The suggestion of an early African presence in the Americas was first touched upon by Harvard linguistics professor Leo Wiener in the 1920's, but was not formally presented as a testable hypothesis until anthropologist Ivan van Sertima wrote They Came Before Columbus in 1976. Van Sertima (1976) claims that Africans reached the Americas in two stages: Nubian/Egyptian traders around 800 BCE, and then West African Mande explorers in 1311 CE. According to van Sertima and his associates, there is ample material evidence to be found in Mesoamerica to support these claims.

Cultural Evidence

In the first wave of African visitation to the Americas, Nubian rulers of Egypt collaborated with Phoenician merchants on an exploratory expedition. This initial contact inspired the Olmecs of Mesoamerica to begin sculpting huge stone heads with African features, as well as building pyramids (van Sertima 1976). Evidence given for the timing of the initial visit is engraved on a stela (stone pillar) at La Venta, dated to 800 BCE. Van Sertima (1976) argues that the figure on the stela represents a bearded Phoenician sailor, and the stela was positioned next to one of the Olmec colossal heads that depicts an African man in an Egyptian helmet.

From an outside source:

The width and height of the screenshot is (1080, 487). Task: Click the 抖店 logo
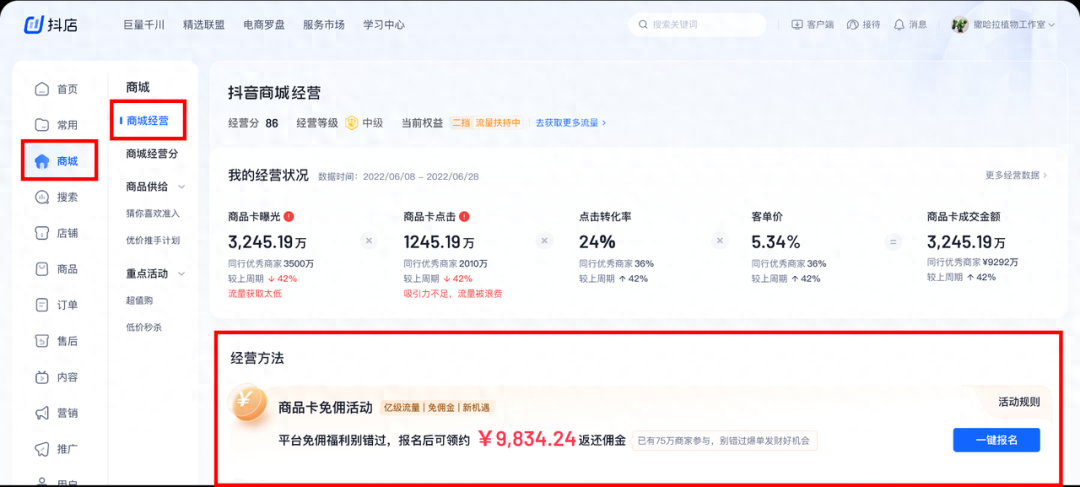coord(50,25)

Fig. 1. African Nuba man and Colossal Head 1 from La Venta Olmec site. (Van Sertima 1976:Plate 27).

Fig. 2. Syro-Phoenician sculpture, 8th-7th century BCE From Minerva Magazine, 2004. Fig. 3. Close-up of feature on La Venta: Stela 3. From Images of Ancient America (Miller 2002).

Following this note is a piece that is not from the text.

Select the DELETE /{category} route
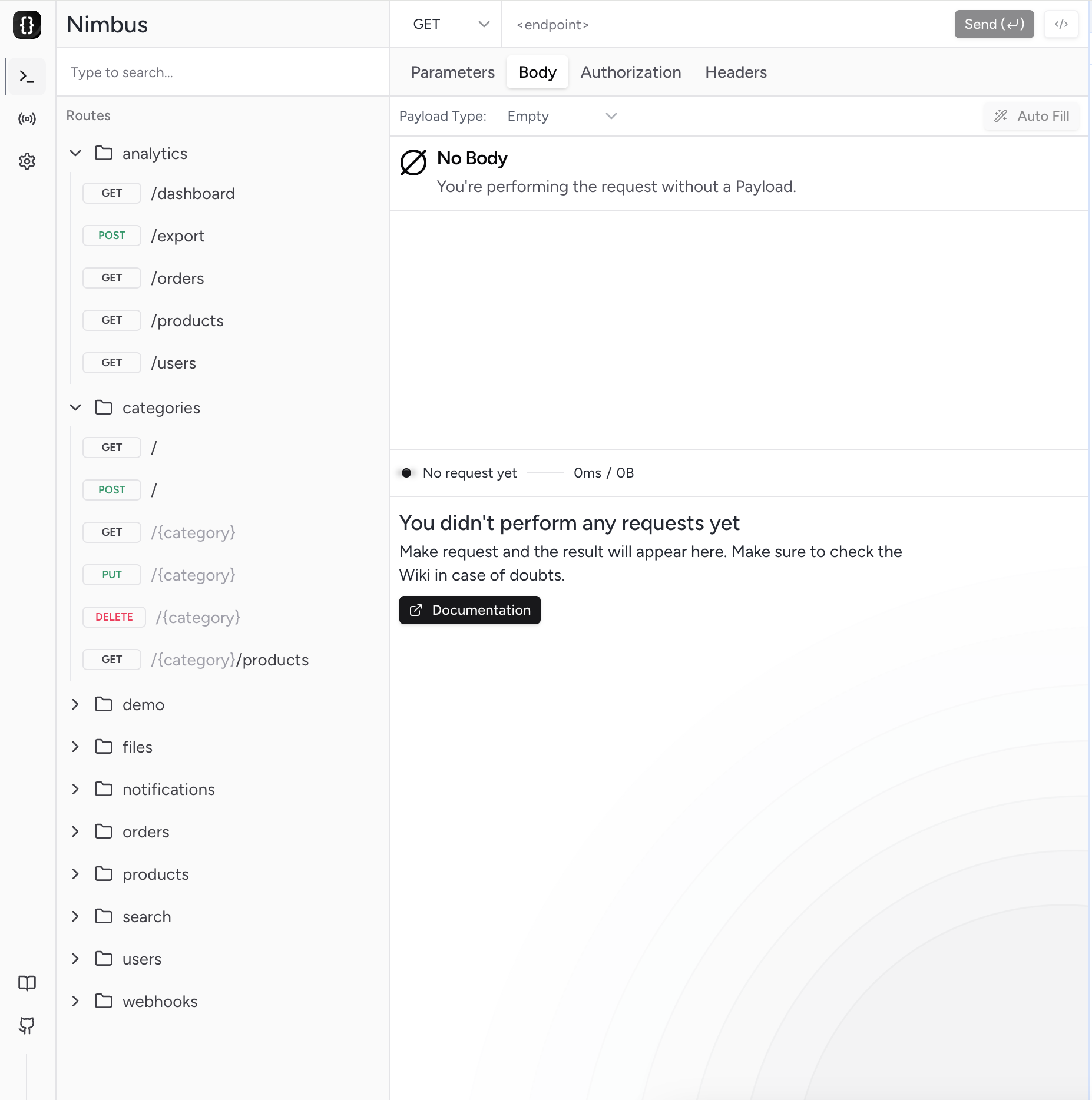 click(x=198, y=617)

Fig. 4. Nubian pyramids at Nuri. From the British Museum, 2003. Fig. 5. La Venta: Mound C-1. From the Metropolitan Museum of Art, 2004.

Historical Evidence

The second wave of African visitation to the Americas was reported in the writings of medieval Muslim historian al-Omari, whose manuscript Masalik-al-absad contains the story of an expedition of a Mande emperor of Mali, Abubakari II. The emperor set out with a fleet of 2,000 ships to investigate the disappearance of a previous exploratory fleet that had entered a "river in the middle of the sea" and vanished into the west. Abubakari II never returned to Mali either. Van Sertima claims that this tale was indirectly confirmed by Columbus himself, who wrote that the natives of Hispaniola (Haiti and the Dominican Republic) told him stories of black-skinned people who had come from the south to trade gold-tipped metal spears (van Sertima 1995).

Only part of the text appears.